Unless otherwise stated, the source code, interface design, written content, diagrams, posters, animations, visualizations, branding, and other original material published through this website are owned by Martin Kasala and protected by applicable copyright and intellectual-property laws.
Access to the website does not transfer ownership or grant an implied licence to copy, modify, redistribute, republish, host, sell, sublicense, or incorporate its materials into another product or service.
03
Website software
The MCIFT-Lab website software is proprietary unless a specific file explicitly identifies another licence.
No permission is granted to copy, modify, redistribute, host, sell, sublicense, create a competing hosted version, or create derivative software from the website source code without prior written permission.
Use of third-party libraries remains governed by their respective licences.
04
Research content and visualizations
The website contains schematic models, computational mappings, diagrams, posters, animations, and written research explanations.
These materials may be viewed, linked to, discussed, criticised, and cited in accordance with applicable law.
Unless permission is granted separately, they may not be:
- republished in full;
- redistributed as an asset collection;
- modified and presented as original work;
- sold or sublicensed;
- incorporated into commercial software, courses, publications, advertising, datasets, or media products;
- used to imply endorsement, collaboration, or scientific validation.
When referring to MCIFT materials, clearly identify MCIFT and Martin Kasala as the source and do not remove copyright or research-status notices.
05
Mathematical ideas
Copyright does not prevent independent discussion, criticism, testing, or development of mathematical ideas and concepts where permitted by law.
However, the specific source code, written explanations, diagrams, animations, datasets, visual compositions, parameter selections, and other original expressions of those ideas remain protected.
Publication of an idea does not grant permission to copy its protected implementation or presentation.
06
Dual and commercial licensing
As the copyright holder, Martin Kasala may make MCIFT software and research material available under different licences.
A separate written agreement may permit commercial, proprietary, academic, research, educational, consulting, integration, media, or redistribution uses that are not permitted under the public terms.
Previously released AGPL versions remain available under the terms under which they were published. A separate commercial licence may provide different permissions for the same or related material.
07
MCIFT name and branding
MCIFT, Multi-Channel Information Field Theory, associated project names, logos, visual identity, and source-identifying marks are reserved.
No permission is granted to use them in a manner that:
- suggests endorsement or affiliation;
- causes confusion about authorship or origin;
- identifies an unrelated product or service;
- misrepresents a modified implementation as an official MCIFT release.
10
Third-party components
The website uses third-party software, fonts, icons, hosting services, and development tools.
Those components remain subject to their own licences and terms. Nothing on this page changes the rights granted by their respective copyright holders.
Where required, applicable third-party notices and attribution must be retained in the source repository and distributions.
11
Research status and no warranty
MCIFT is a speculative mathematical and computational research framework.

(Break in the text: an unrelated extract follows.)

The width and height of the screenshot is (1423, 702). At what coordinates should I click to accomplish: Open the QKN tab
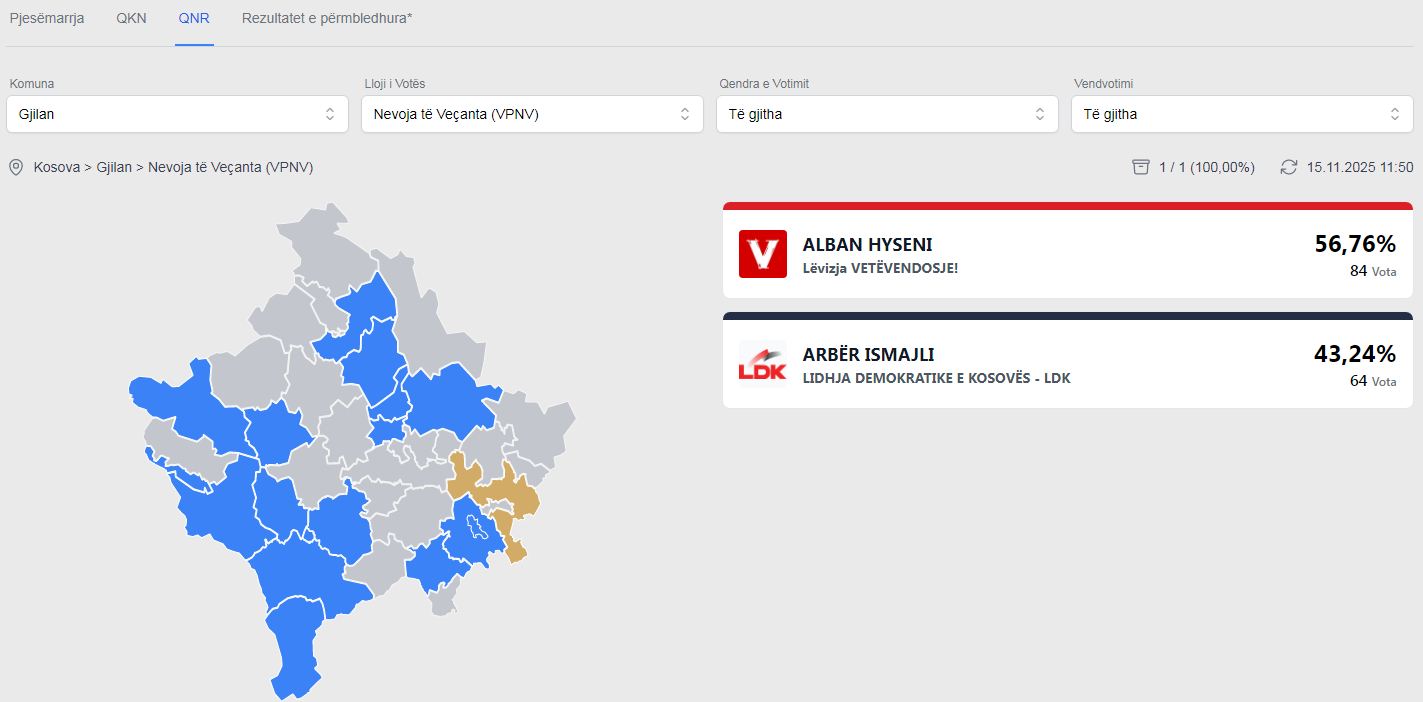click(x=131, y=18)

The website’s demonstrations, simulations, mappings, and visualizations are exploratory models. They are not experimental confirmation, certified diagnostics, engineering approval, or guarantees of operational performance.
The website and materials are provided for informational and research purposes without warranties of accuracy, merchantability, fitness for a particular purpose, non-infringement, availability, or operational reliability, to the extent permitted by law.
They must not replace established engineering, scientific, medical, financial, legal, cybersecurity, or safety procedures.